A Touch of Sin par Léopold Pasquier
Inquiété par plusieurs faits divers, Jia Zhang Ke interroge son cinéma sur un possible recours à la violence. Retour logique à la fiction après son récent crochet par le (semi) documentaire.
Du documentaire, JZK conserve le portrait choral (A Touch Of Sin se compose de quatre segments, quatre variations sur un même sujet). Cette pluralité c'est la Chine d'aujourd'hui dont les contrastes grandissants obligent le cinéaste à élargir constamment son cadre. La caméra balaye ainsi la Chine du nord au sud, filmant ses protagonistes comme autant de nuances nécessaires. En ça, le cinéma de JZK ressemble de plus en plus à son programme: faire tenir la Chine entière dans un film.

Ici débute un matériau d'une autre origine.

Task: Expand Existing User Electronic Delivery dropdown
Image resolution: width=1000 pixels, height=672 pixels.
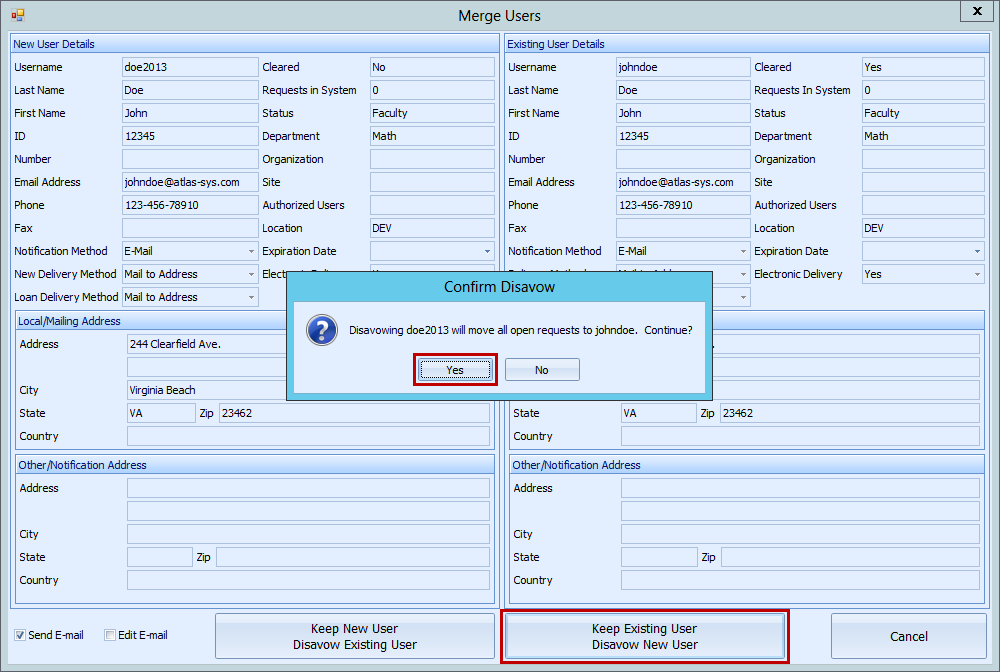Action: 976,275
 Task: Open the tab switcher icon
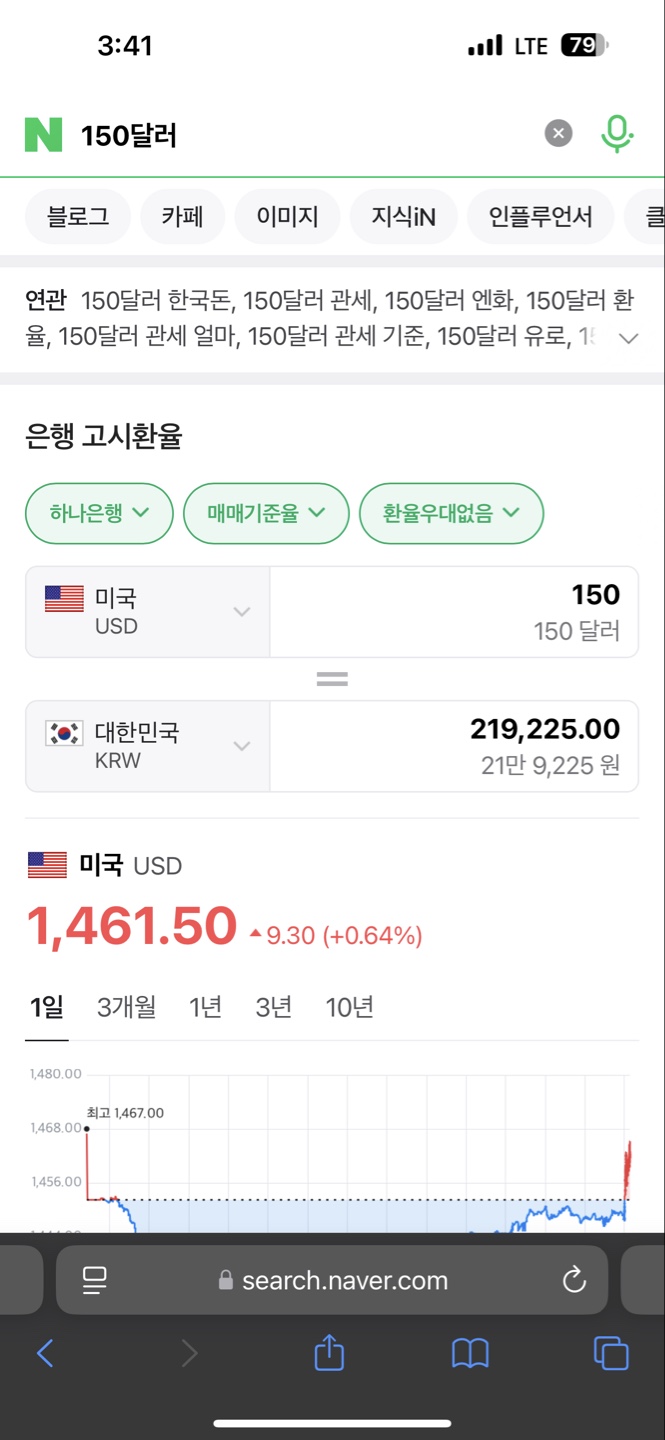(613, 1354)
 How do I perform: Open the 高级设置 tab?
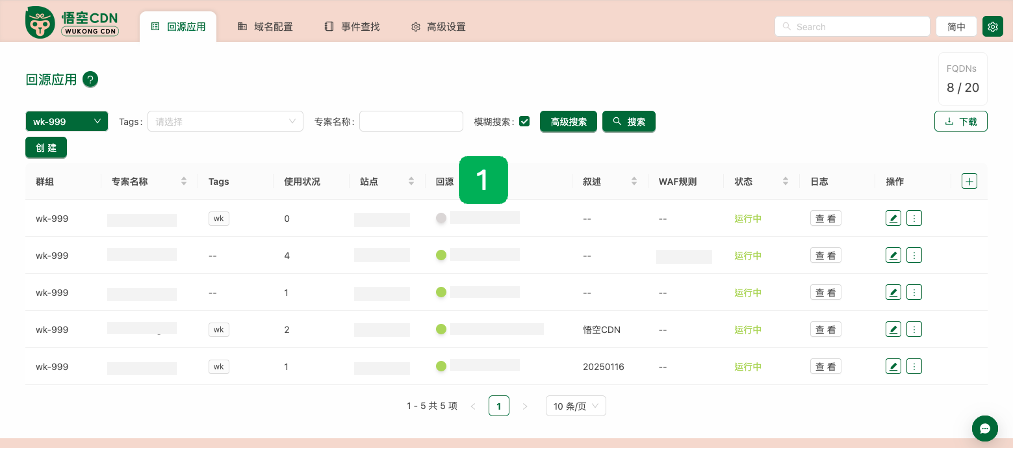(x=438, y=27)
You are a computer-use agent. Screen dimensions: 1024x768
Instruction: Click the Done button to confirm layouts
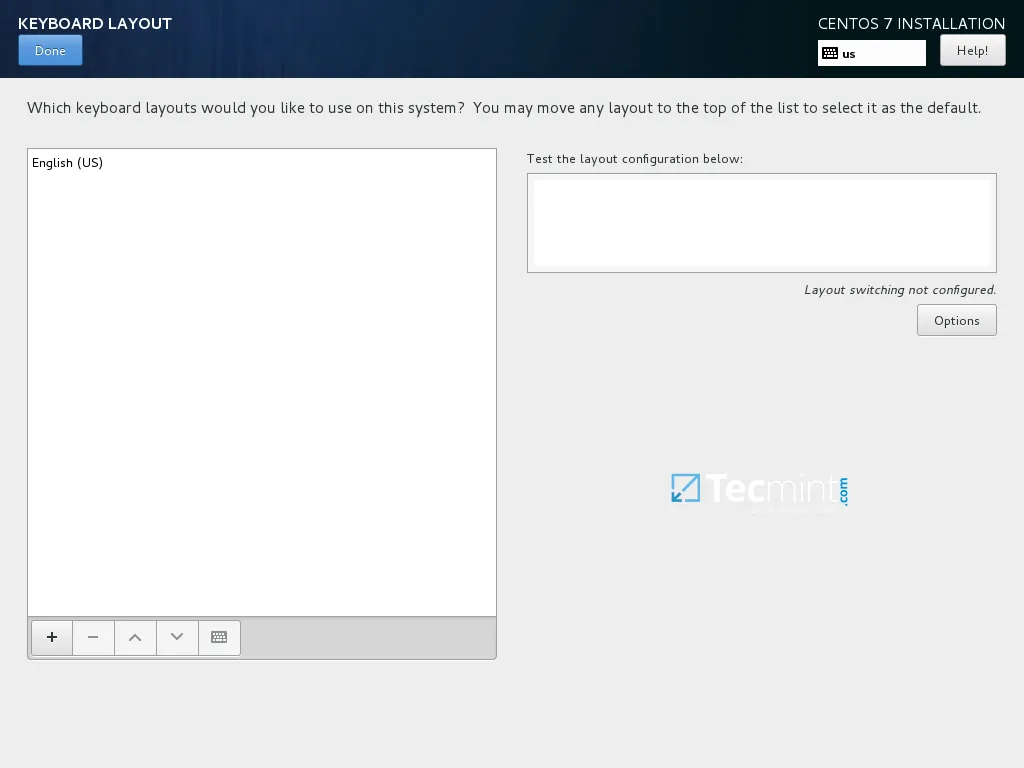pyautogui.click(x=50, y=50)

On appréhende le débordement.
Pour en venir au sujet, on s'explique difficilement la brutalité aguicheuse qui traverse le film. Deux hypothèses: Ou bien A Touch Of Sin est un acte politique raté, Ou alors il s'agit ici de contester une vulgarité -celle d'un développement économique fulgurant- par une autre. Une scène illustre l'idée: une prostituée, giflée par une liasse de billets taillade le client d'un coup de couteau. L'image, puissante et vulgaire -type Refn disons- raconte moins la justice rendue aux plus faibles qu'un pays obnubilé par ses fantasmes minables de pognon et de violence. Un tel cynisme venant de l'auteur de Platform peut déconcerter.
Mais c'est aussi parce que son cinéma épouse la morphologie changeante de son pays que Jia Zhang Ke en est le plus important cinéaste. Parce que lui mieux que quiconque parvient à sonder ce vaste chantier pour en dresser la topographie mouvante. Et si la violence tape à l’œil d'A Touch Of Sin est à déplorer, c'est d’abord sur ce qu'elle révèle de la Chine actuelle: ce qu'il reste d'horizon pour de nombreux Chinois blessés dans leur dignité.